Estimation of the in-vivo minimum inhibitory concentration of cipargamin in uncomplicated Plasmodium falciparum malaria

The minimum inhibitory concentration (MIC) of an antimalarial drug for a particular infection is the drug level associated with a net parasite multiplication rate of one per asexual cycle. To ensure cure of malaria the MIC must be exceeded until all parasites have been eliminated. The development of highly sensitive and accurate polymerase chain reaction quantitation of low-density malaria parasitemia enables prospective pharmacokinetic–pharmacodynamic (PK–PD) characterization of antimalarial drug effects, and now allows identification of the in-vivo MIC. An adaptive design and PK–PD modeling approach was used to determine prospectively the MIC of the new antimalarial cipargamin (KAE609) in adults with uncomplicated Plasmodium falciparum malaria, in an open-label, dose-ranging phase 2a study. Vietnamese adults with acute P. falciparum malaria were allocated sequentially to treatment with single 30 mg (n = 6), 20 mg (n = 5), 10 mg (n = 7), or 15 mg (n = 7) doses of cipargamin. Artemisinin-based combination therapy was given after parasite densities had fallen and then risen as cipargamin levels declined below the MIC, but before a return of signs or symptoms.
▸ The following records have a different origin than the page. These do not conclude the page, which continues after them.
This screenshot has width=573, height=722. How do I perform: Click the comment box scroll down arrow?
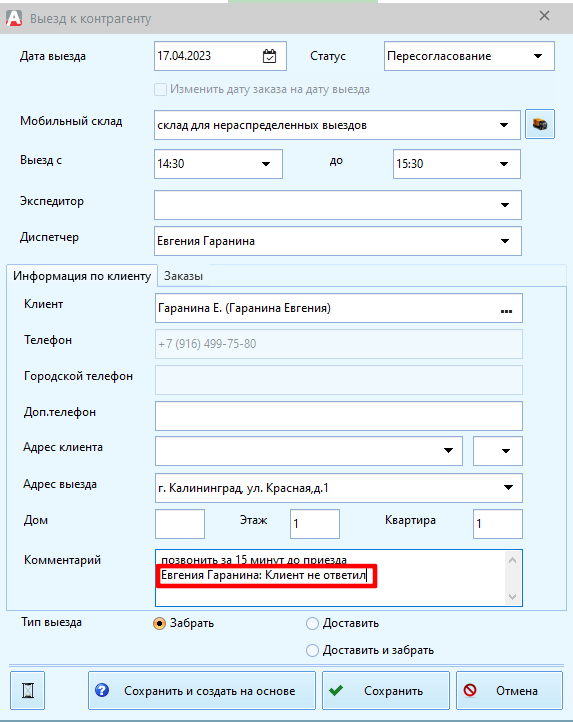(x=512, y=597)
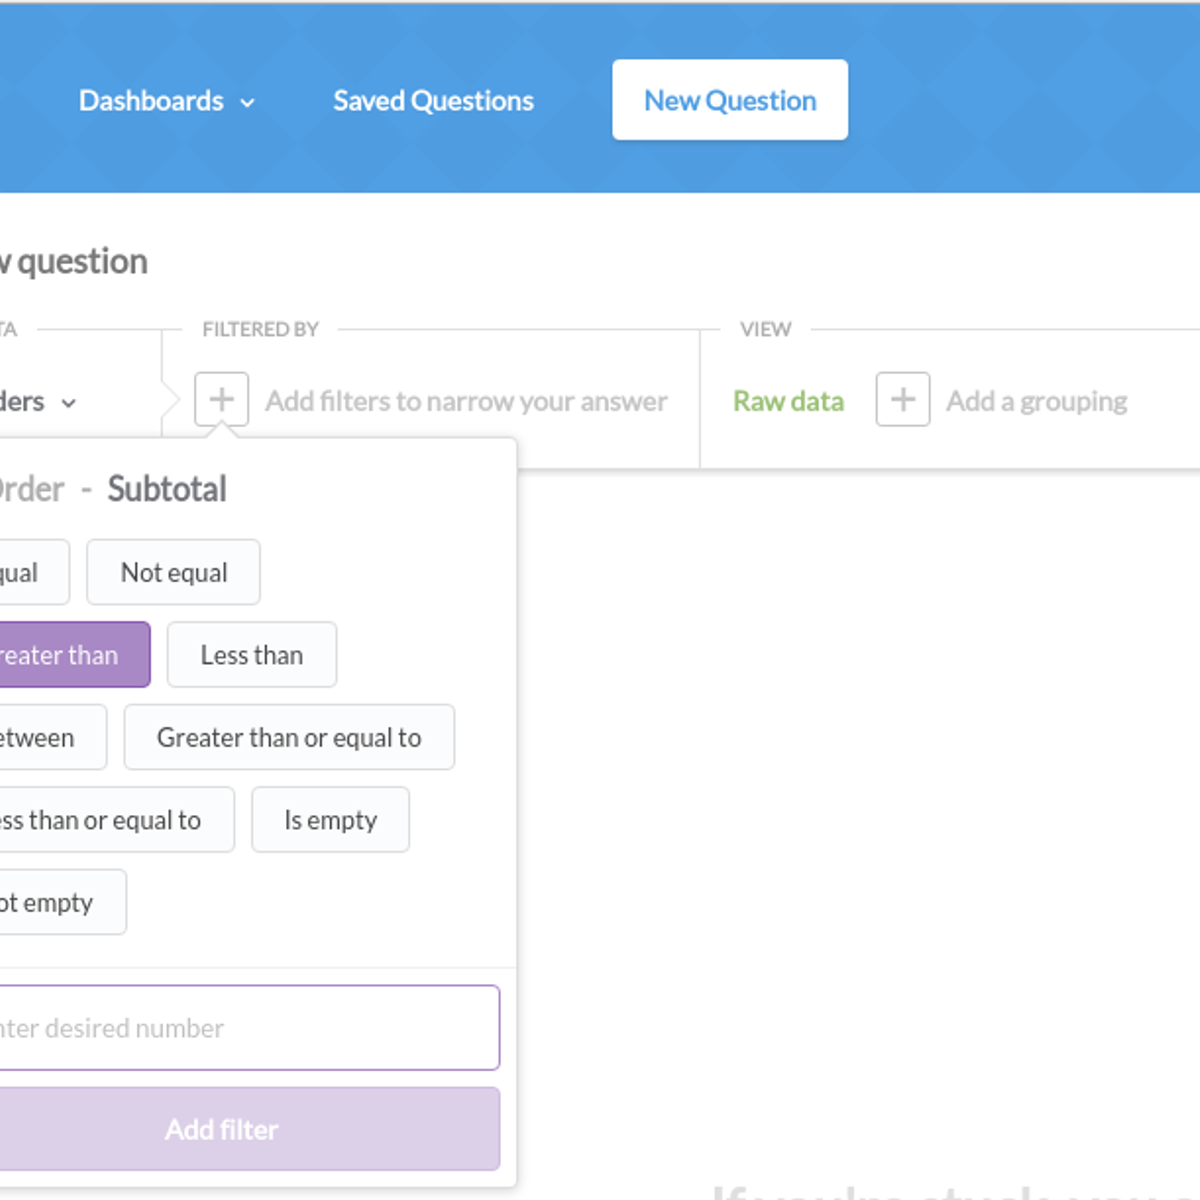This screenshot has width=1200, height=1200.
Task: Expand the Orders table selector chevron
Action: (x=68, y=403)
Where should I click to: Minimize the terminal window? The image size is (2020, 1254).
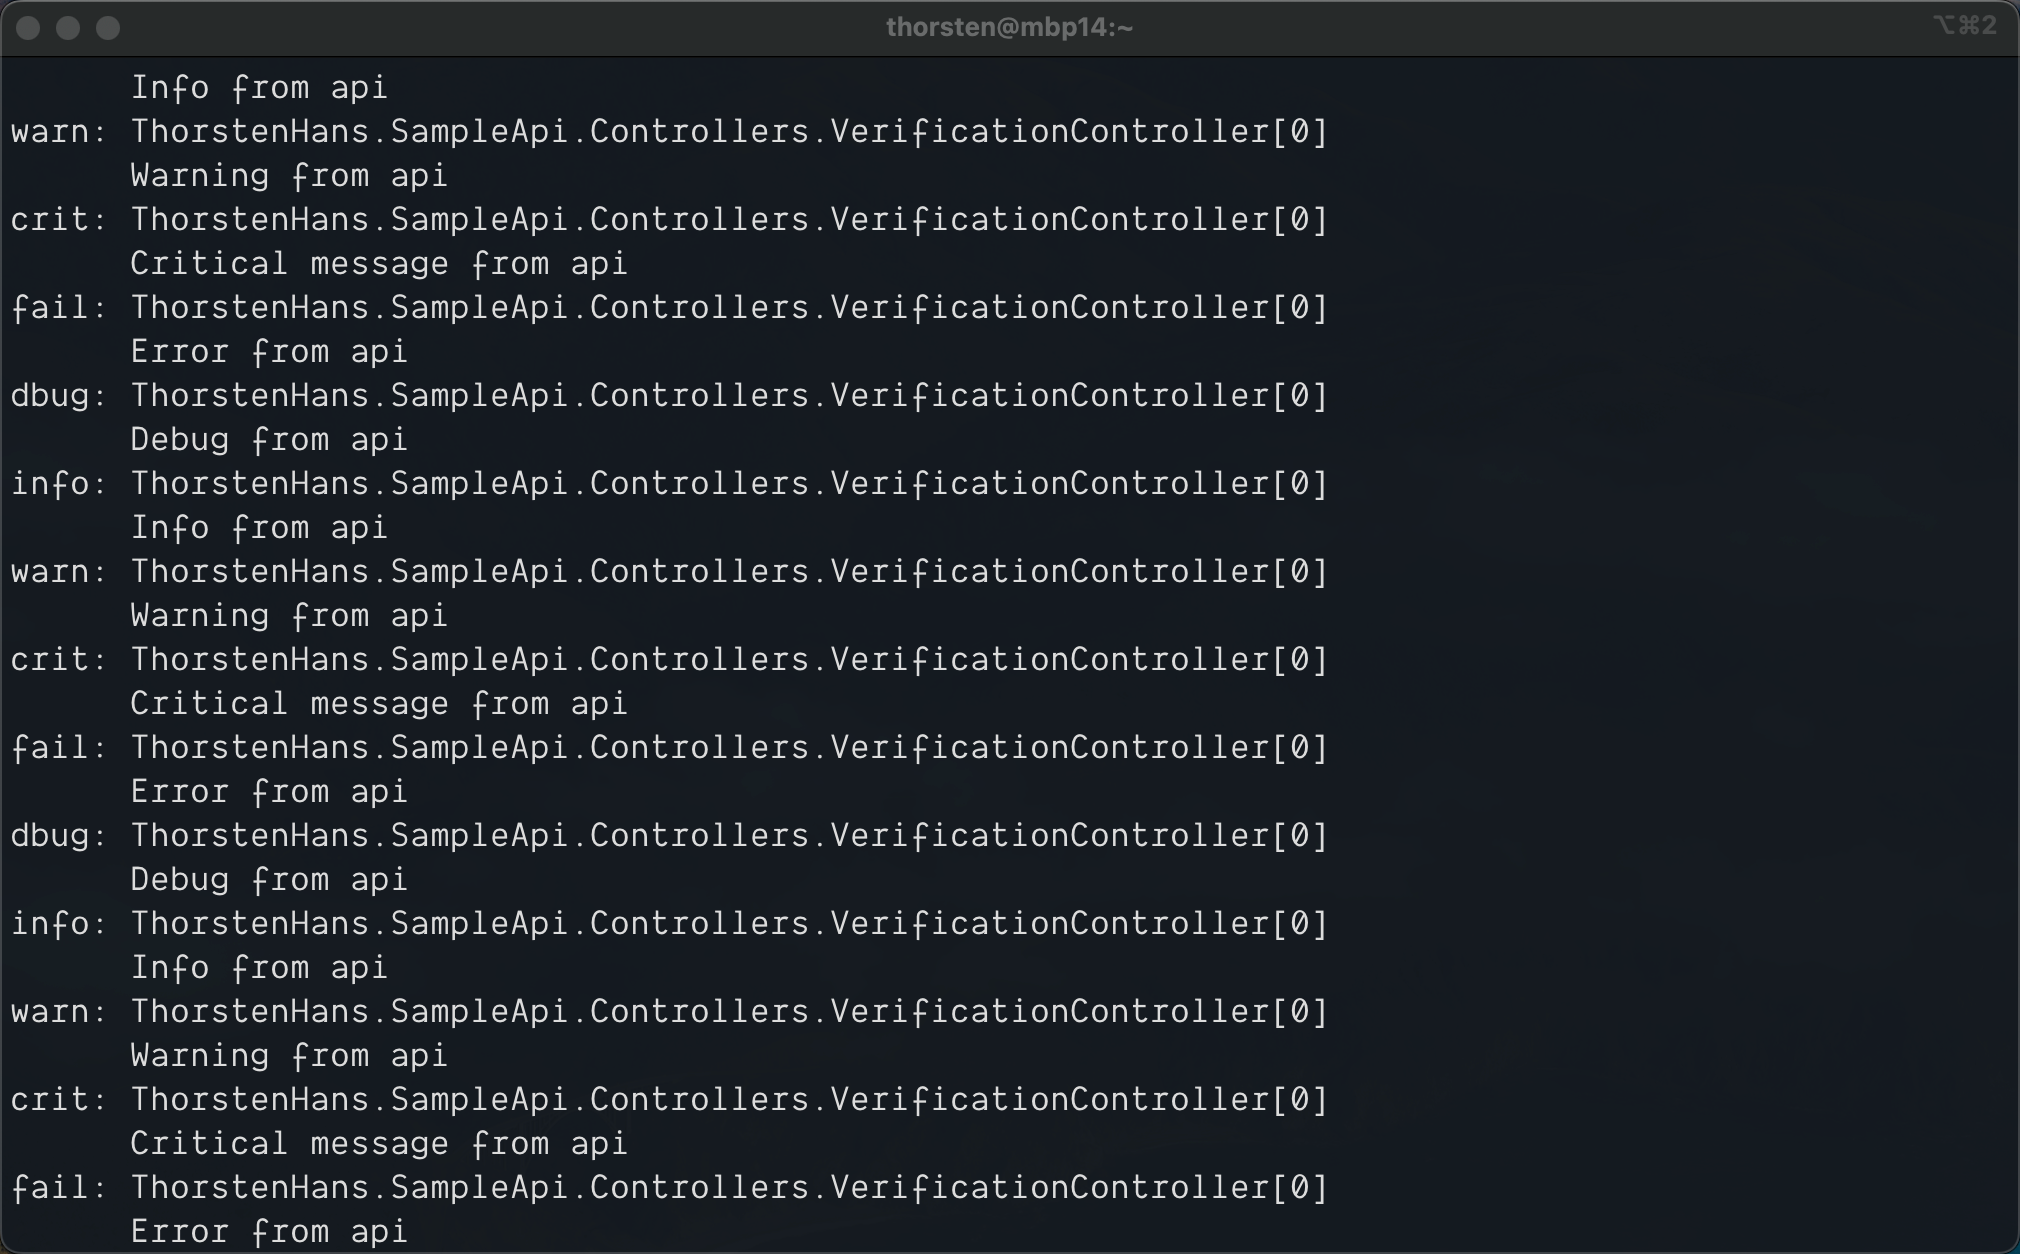pyautogui.click(x=68, y=28)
The rates of parasite clearance were dose-dependent with near saturation of effect at an adult dose of 30 mg. The developed PK–PD model accurately predicted the therapeutic responses in 23/25 patients. The predicted median in-vivo MIC was 0.126 ng/mL (range 0.038–0.803 ng/mL). Pharmacometric characterization of the relationship between antimalarial drug concentrations and parasite clearance rates following graded sub-therapeutic antimalarial drug dosing is safe, and provides a rational framework for dose-finding in antimalarial drug development.